A law initially imposing prohibitions on lavish parties was adopted a decade ago, but senators decided on August 23 that the time had come to tighten the screws. It remains unclear, however, what formal mechanisms are to be put in place to ensure the rules are upheld.
Celebrations to mark circumcisions must now be held within 20 day of the child’s birth and can only involve the immediate family. Weddings have long been restricted to three hours, but it will now no longer be permitted to organize pre- and post-wedding parties.
Asia-Plus news website noted that during discussions on the legislation there was also talk about adopting other changes to family law that would outline rules on dowries. The discussion of dowries and the division of wealth is traditionally a highly intimate and personal matter decided within the family. Typically, the husband-to-be is expected to provide the house while the wife should furnish it.
One member of parliament cited by Asia-Plus said the overhaul to the rules could reduce the need for so many to migrate since large numbers of Tajiks go to work abroad specifically to fund their weddings.

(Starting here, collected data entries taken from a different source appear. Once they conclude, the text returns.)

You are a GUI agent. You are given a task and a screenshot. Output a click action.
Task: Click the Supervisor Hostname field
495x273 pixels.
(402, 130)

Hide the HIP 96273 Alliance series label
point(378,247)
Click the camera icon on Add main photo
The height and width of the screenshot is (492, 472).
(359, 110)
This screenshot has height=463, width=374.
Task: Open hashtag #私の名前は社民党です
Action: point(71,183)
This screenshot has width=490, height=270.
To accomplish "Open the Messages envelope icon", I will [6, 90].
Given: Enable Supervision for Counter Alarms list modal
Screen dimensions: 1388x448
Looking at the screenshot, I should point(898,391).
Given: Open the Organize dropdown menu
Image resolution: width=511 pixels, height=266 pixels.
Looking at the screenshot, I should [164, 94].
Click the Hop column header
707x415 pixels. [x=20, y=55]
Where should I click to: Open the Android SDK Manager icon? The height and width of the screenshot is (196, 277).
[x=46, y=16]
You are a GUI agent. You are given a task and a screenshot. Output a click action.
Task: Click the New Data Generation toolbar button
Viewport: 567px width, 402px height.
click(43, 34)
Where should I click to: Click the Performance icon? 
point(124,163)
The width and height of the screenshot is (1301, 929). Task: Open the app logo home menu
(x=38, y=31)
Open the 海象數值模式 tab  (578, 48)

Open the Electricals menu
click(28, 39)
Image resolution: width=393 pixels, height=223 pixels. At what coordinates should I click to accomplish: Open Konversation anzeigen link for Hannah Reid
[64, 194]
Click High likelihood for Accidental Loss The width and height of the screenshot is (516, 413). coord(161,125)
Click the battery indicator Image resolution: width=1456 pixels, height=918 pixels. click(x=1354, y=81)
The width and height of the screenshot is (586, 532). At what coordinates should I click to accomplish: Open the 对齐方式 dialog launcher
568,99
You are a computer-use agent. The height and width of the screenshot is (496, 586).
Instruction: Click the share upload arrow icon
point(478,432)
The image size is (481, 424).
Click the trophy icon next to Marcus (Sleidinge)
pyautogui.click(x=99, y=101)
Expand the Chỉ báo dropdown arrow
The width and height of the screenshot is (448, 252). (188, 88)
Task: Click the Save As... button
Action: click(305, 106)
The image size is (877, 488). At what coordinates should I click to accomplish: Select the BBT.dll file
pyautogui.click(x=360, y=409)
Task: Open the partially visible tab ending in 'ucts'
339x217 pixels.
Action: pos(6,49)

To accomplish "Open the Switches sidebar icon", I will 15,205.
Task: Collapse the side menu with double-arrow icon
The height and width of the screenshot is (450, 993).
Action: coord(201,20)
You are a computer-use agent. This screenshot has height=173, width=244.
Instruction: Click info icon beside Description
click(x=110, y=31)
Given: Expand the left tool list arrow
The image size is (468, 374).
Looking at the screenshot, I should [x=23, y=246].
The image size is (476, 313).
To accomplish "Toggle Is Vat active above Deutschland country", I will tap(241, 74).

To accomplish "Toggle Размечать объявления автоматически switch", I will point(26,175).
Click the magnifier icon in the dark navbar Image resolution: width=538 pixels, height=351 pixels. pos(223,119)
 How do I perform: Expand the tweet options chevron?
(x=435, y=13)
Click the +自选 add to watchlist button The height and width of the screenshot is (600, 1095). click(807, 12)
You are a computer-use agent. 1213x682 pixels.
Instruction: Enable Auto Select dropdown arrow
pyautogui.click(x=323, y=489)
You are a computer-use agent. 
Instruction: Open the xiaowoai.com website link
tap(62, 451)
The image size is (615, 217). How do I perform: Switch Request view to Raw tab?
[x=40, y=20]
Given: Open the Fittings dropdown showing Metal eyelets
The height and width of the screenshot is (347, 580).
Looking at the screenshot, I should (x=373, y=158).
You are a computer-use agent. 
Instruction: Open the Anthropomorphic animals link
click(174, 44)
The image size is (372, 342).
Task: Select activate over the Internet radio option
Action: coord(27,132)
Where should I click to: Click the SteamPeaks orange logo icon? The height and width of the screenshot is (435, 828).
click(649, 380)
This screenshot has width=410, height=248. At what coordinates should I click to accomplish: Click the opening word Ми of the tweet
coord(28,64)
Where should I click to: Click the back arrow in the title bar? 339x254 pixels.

Returning to the changes to the law, the bereaved are no longer permitted to invite fellow mourners to eat after the funeral or to slay an animal for the occasion. Breaking this law can lead to dismissal for anybody working in state bodies and a $4,000 fine for first-time offenders. Repeat offenders face a $5,700 fine.
The law also requires citizens and organizations to show respect for “national culture,” by which it means the Tajik language and traditional clothing, among other things.
A representative for the Committee for the Affairs of Women and Families has told EurasiaNet.org that specific guidelines are being drawn up to determine what will constitute acceptable national clothing.
Religious bodies, meanwhile, have been tasked to educate the population about which holidays are and are not religious in nature — and, presumably, which should actually be observed and celebrated with appropriate festivities.
Not all punitively expensive feasting is off the cards, however.
For the first time last year, on November 16, for example, Tajikistan marked President’s Day — a holiday dedicated entirely to elaborate paeans to the uncontested head of state, Emomali Rahmon. Other events marked in lavish style are National Flag Day and Nowruz, which is celebrated over five days in Tajikistan.
Likewise, any time Rahmon visits any city or provincial location, no expense is spared in marshaling the locality’s entire resources to marking the occasion. Indeed, failure to properly celebrate such visits have on occasion ended with the firing of local officials.
In one recent instance, on August 15, a female musical ensemble in the Hurasan district in southern Tajikistan greeted Rahmon at the entrance to a stadium with the collective banging of doiras — a kind of large tambourine. Unfortunately, the performance was deemed below-par as some players drifted off the rhythm. Rahmon’s furry eyebrows visibly knitted with irritation, spelling trouble for the head of the local women’s affairs committee, who organized the festivities.
Immediately after the performance, the official was fired, although she was a week later quietly reinstated.